EXERCISE: Among the lines of the records, find all that carry the word "Task" and copy them.

RECORDS FOR THE EXERCISE:
——

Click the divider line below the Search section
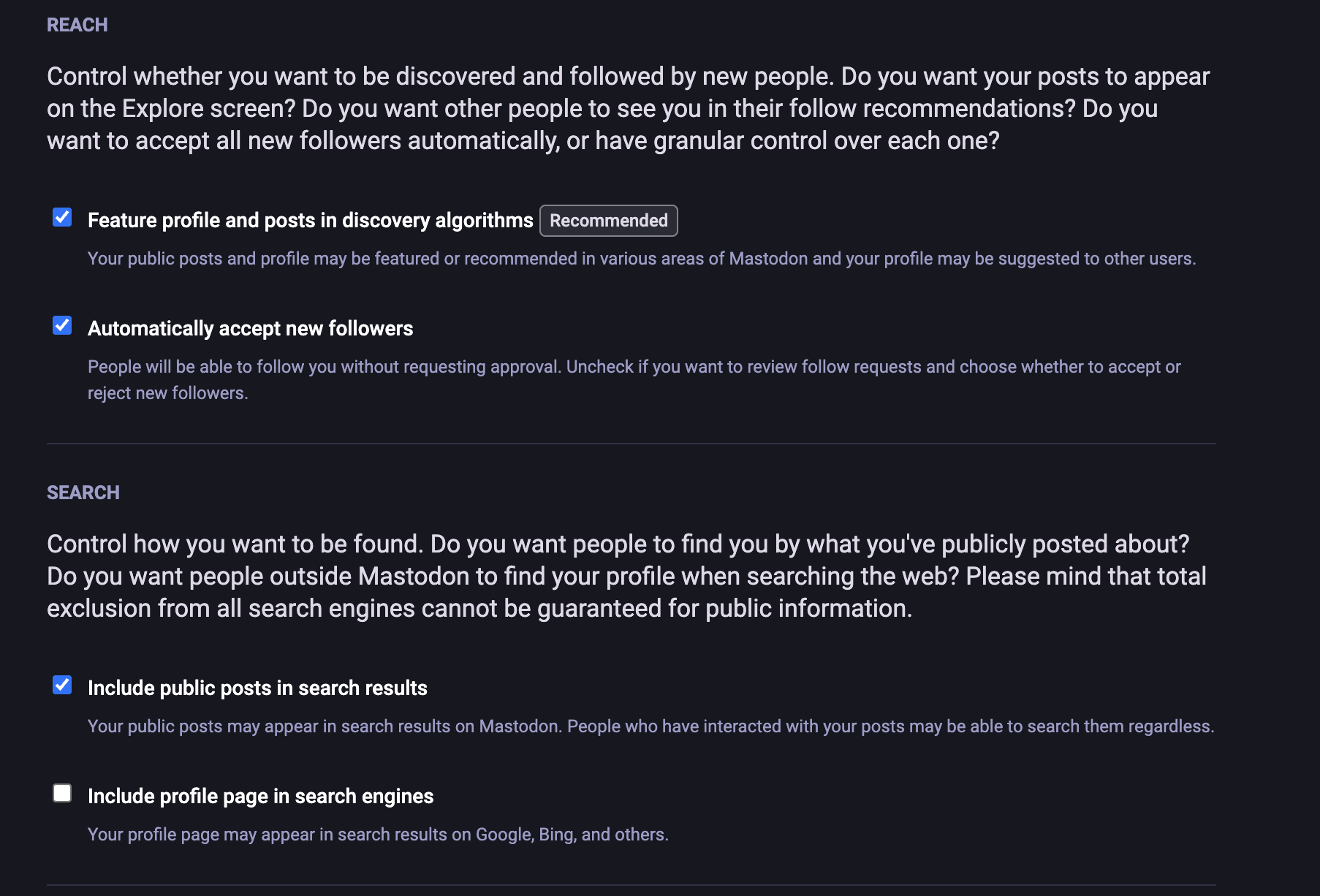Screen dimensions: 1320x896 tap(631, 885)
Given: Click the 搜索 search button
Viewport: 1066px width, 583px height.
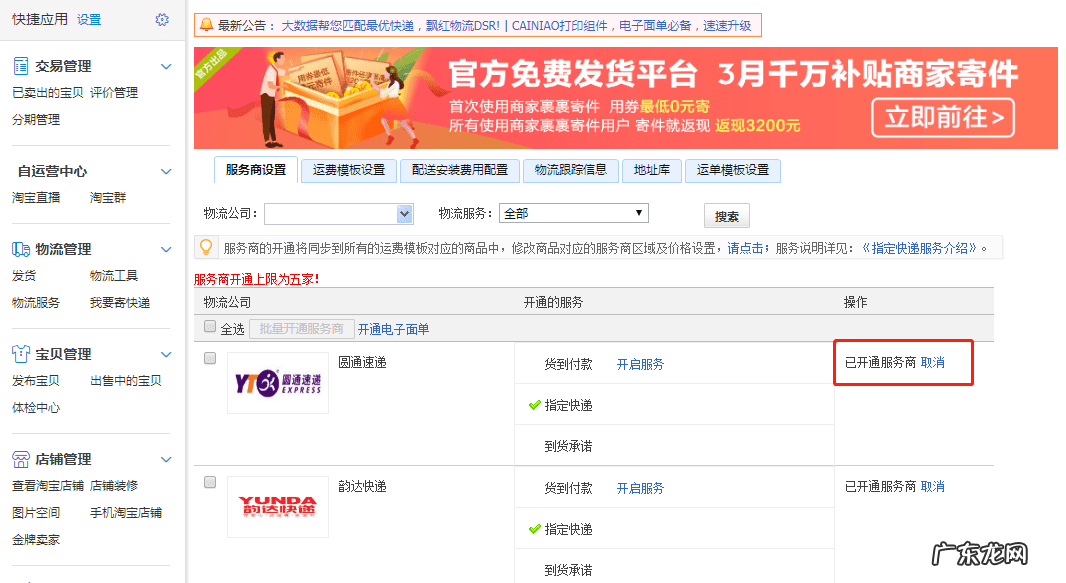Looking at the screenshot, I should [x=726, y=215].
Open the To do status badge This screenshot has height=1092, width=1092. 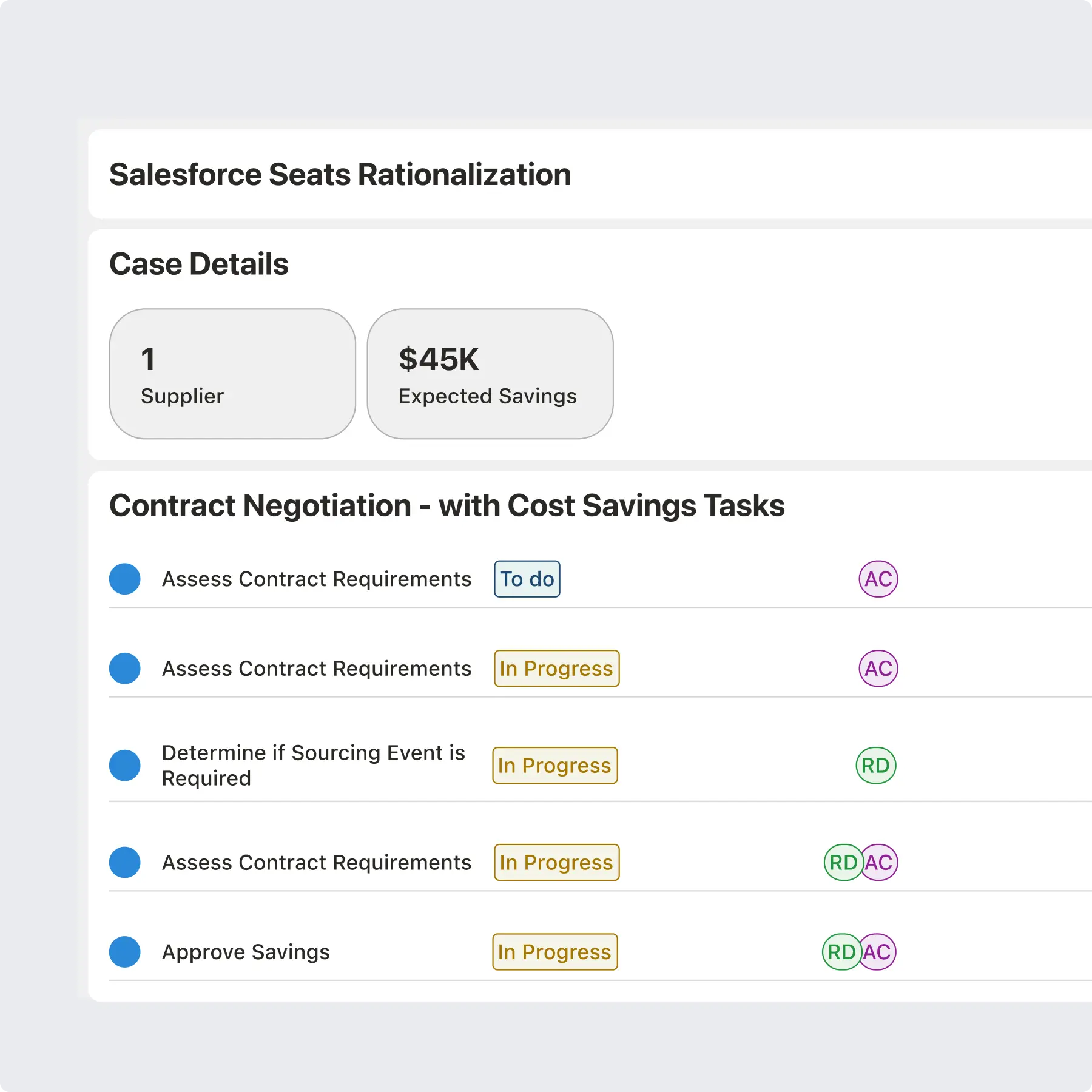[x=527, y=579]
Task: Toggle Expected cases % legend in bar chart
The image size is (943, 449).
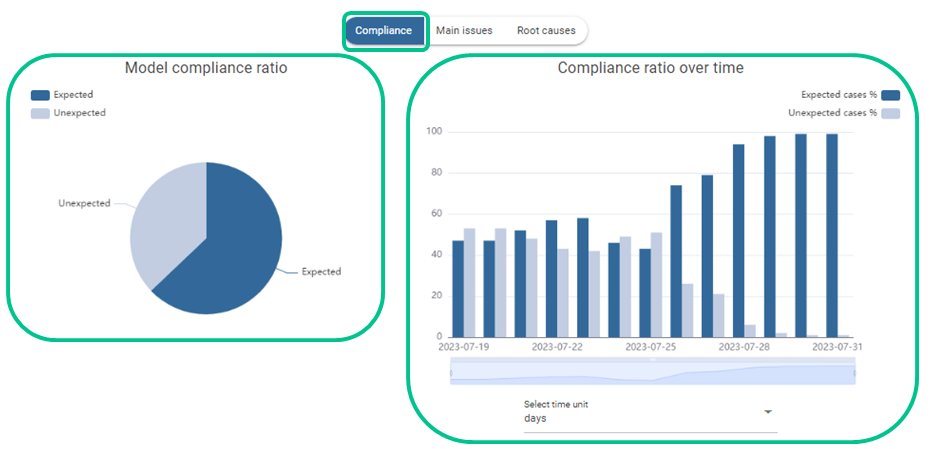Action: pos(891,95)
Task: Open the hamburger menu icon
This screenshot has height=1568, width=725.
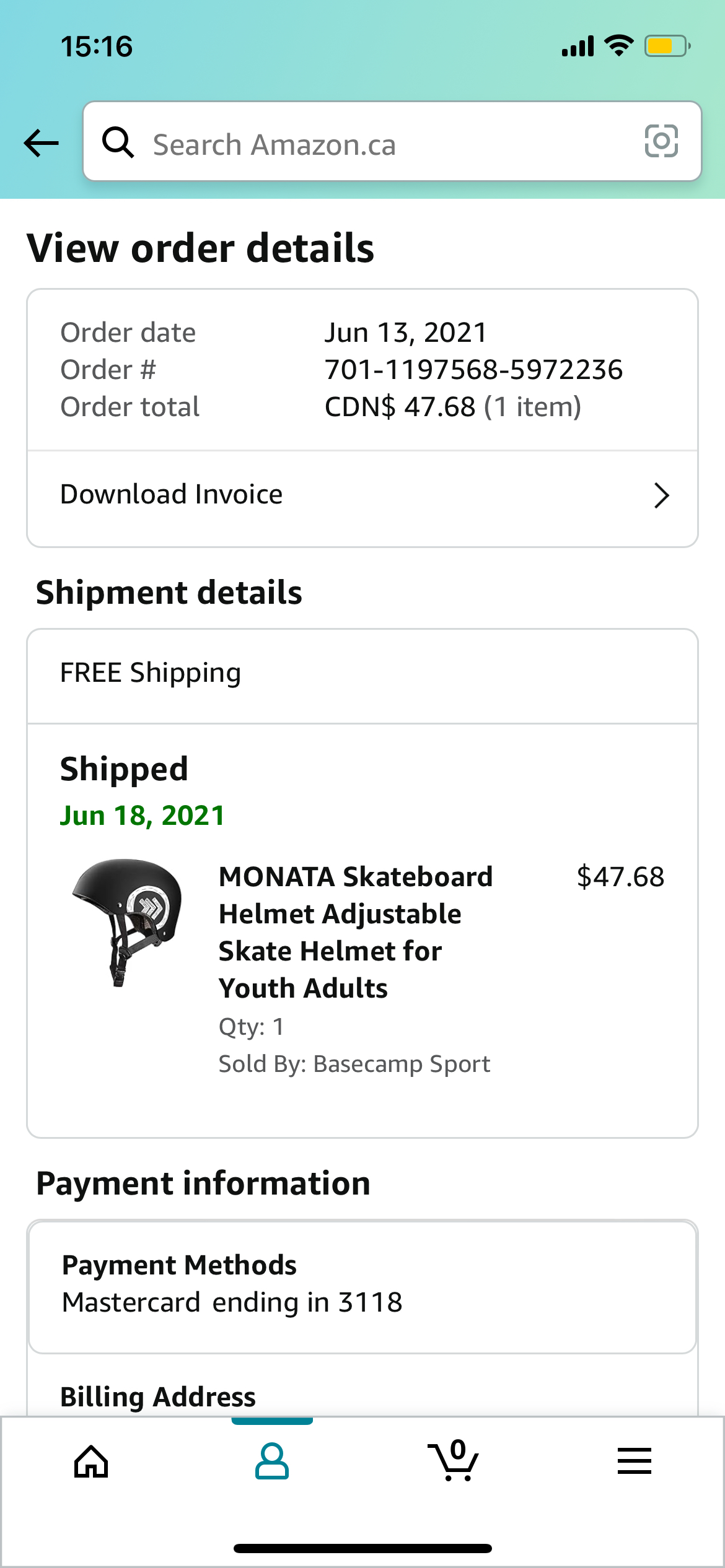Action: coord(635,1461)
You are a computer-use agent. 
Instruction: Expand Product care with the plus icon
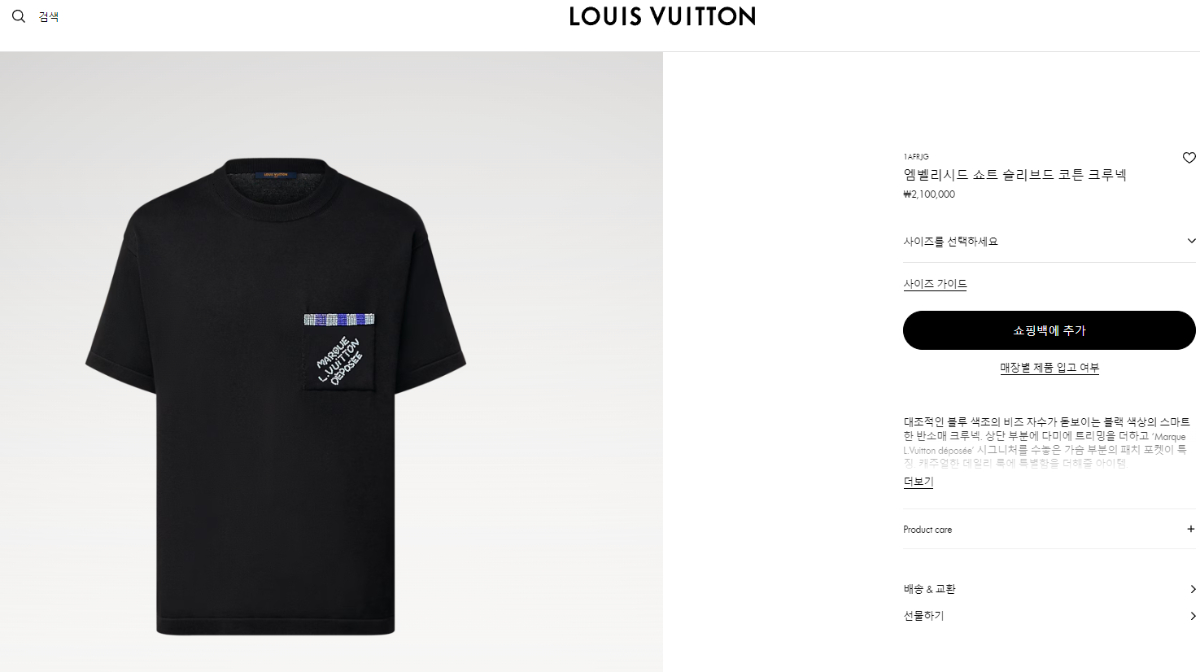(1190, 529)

——

EXERCISE RESPONSE:
Task: Toggle Expected cases % legend in bar chart
Task: Open the hamburger menu icon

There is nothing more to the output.